The team led by Andrea Saltelli at the European Research Commission is generally credited with popularizing the use of variance-based indices for sensitivity analysis. In the past 10–15 years, several approaches have been developed for calculating the Sobol’ sensitivity indices. A recent paper by Saltelli et al. [37] provides a detailed comparison of sampling approaches, with some comments about the relationship between the estimators and the sampling methods used.
Ideally, a full factorial sample would be performed with m samples taken in each of d input dimensions. Then, the integrals in the Sobol’ formulas can easily be calculated given the md samples. For example, when calculating the numerator in Eq. 2, we calculate the inner expectation term m times, each time averaging over the remaining md-1 points in the other dimensions. We calculate: E(Y|Xi = xi) for each of the m points in dimension i, then take the variance of m expected values to obtain the numerator for the main effects indices. The total effects indices are calculated in a similar manner.

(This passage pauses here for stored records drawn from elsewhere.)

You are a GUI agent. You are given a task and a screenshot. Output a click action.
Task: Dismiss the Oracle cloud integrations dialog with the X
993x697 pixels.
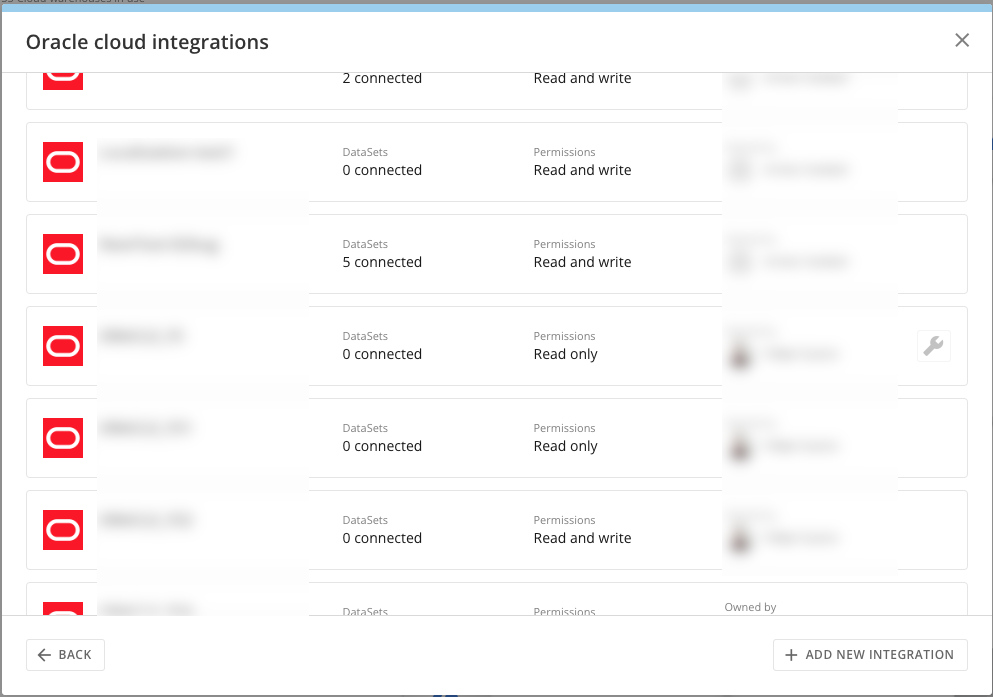[x=961, y=40]
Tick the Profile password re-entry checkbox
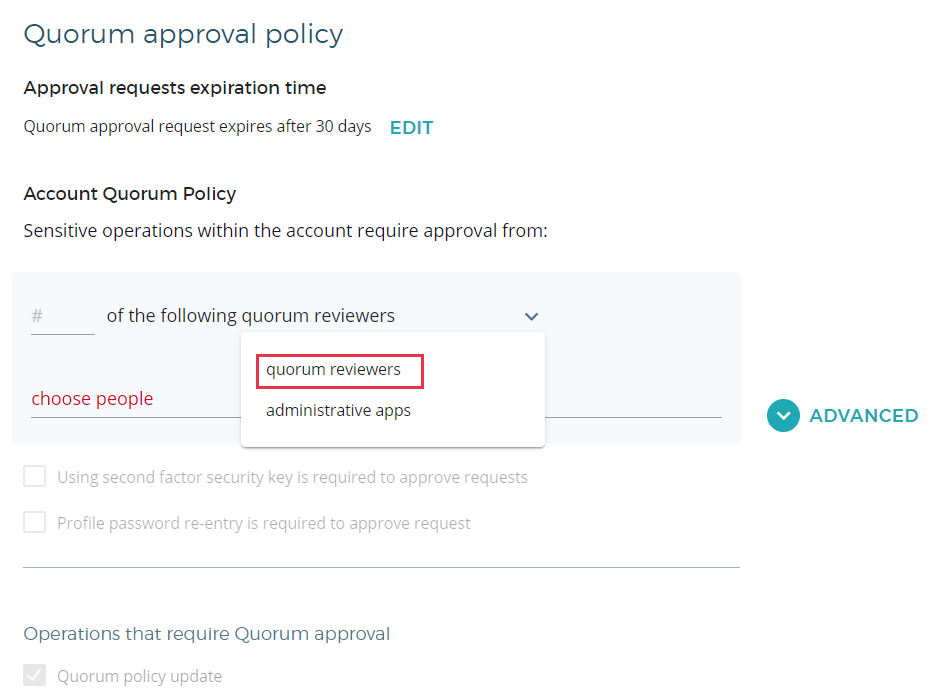 [35, 522]
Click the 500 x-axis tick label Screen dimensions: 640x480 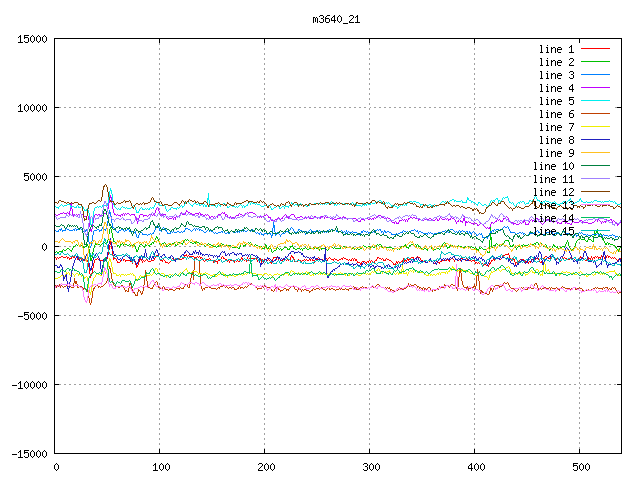(579, 467)
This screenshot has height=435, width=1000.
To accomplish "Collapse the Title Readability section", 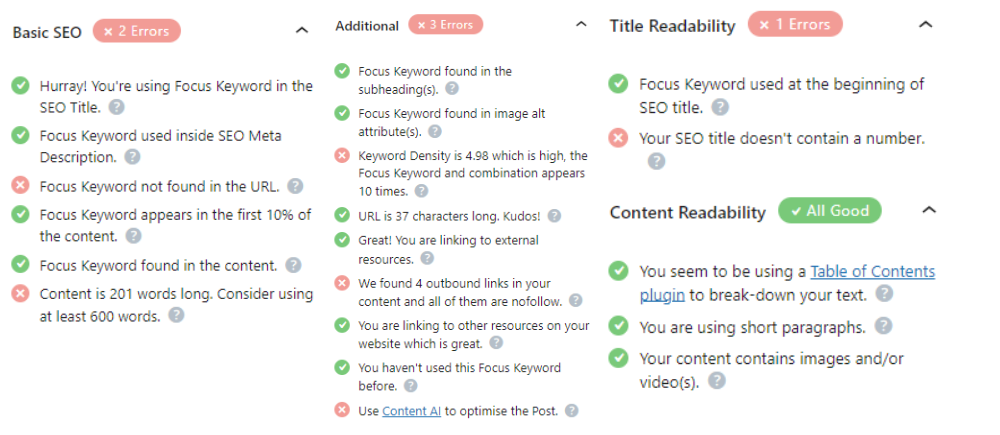I will (x=925, y=24).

The full factorial approach requires md samples, which may not be practical when each sample is an evaluation of a computationally costly function. Saltelli et al. [34] developed an approach that uses fewer samples: (2+d)m samples. In Section 7, we discuss results obtained using a recent formulation [37] for the (2+d)m samples, which has been improved to remove bias and better capture interaction effects. The actual formulas are described in a report by Weirs et al. [38].
Finally, these sensitivity indices may be calculated when stochastic expansion methods such as polynomial chaos or stochastic collocation are used to propagate the uncertainty from inputs to outputs. When using stochastic expansion methods, the sensitivity indices Si and Ti can be calculated as analytic functions of the coefficients of the expansion. This is an efficient property, since one does not have to take additional samples beyond those used to construct the expansion initially. Formulations of the sensitivity indices based on polynomial chaos are derived by Sudret [39]; the sensitivity indices based on stochastic collocation are derived by Tang et al. [40]. We present the results of variance-based decomposition using polynomial chaos in Section 7.